What are the new office’s plans with respect to health informatics?
The new office will leverage health data and technology to promote and prioritize innovation, interoperability, improved patient outcomes and care coordination. For example, the new office intends to create tools that will allow patients to own and carry their personal health data “seamlessly, privately, and securely.” CMS stated that this could bring about new efficiencies, and such initiatives will likely work in tandem with the recent Interoperability and Patient Access regulations that were finalized earlier this year.
What are the key takeaways for stakeholders as the new office launches?
While CMS has not provided much by way of substantive detail about the new office’s concrete plans, it is clear that CMS intends for the new office to dovetail with CMS’ goals to promote the reduction of administrative and regulatory burdens and increase efficiencies in the healthcare system.
First, stakeholders such as healthcare provider entities and individuals should look for opportunities to provide CMS and the new office with input about the regulatory burdens they face, proposals to relieve these burdens and feedback on strategies and policies implemented by the new office.
Second, stakeholders should remain vigilant about potential changes in reporting requirements, CMS-mandated compliance and other processes that could impact administration and clinical care.
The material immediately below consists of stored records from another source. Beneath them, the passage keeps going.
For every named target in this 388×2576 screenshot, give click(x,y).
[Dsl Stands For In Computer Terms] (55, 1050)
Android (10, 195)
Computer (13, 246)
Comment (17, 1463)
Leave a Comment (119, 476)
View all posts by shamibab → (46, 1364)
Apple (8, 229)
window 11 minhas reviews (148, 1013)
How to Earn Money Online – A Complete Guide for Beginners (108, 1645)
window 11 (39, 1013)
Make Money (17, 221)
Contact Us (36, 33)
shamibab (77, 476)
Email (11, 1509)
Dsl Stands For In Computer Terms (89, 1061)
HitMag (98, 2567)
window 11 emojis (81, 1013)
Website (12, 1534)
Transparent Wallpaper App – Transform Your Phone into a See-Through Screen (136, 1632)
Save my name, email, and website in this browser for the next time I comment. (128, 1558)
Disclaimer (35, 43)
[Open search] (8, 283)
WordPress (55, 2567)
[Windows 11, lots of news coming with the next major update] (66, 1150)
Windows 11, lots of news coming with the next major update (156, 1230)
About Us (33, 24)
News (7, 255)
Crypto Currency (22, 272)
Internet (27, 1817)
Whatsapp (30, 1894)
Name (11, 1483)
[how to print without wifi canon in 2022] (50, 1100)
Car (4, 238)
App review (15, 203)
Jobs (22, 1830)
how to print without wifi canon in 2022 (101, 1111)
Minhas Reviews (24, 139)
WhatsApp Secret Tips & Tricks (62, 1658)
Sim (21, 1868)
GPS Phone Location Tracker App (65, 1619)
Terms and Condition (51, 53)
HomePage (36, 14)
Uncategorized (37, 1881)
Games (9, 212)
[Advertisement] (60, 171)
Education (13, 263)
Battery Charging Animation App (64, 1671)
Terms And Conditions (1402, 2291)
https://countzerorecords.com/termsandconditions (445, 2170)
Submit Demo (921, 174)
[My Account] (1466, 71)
This move by CMS signals its continued commitment to burden reduction, and healthcare providers should expect more changes in future that may require working closely with compliance, legal, clinical and finance teams to implement changes and assess their impact.
Third, stakeholders should consider leveraging tools or strategies developed by the new office to simplify and cut administrative costs, streamline healthcare provision and improve patient care delivery.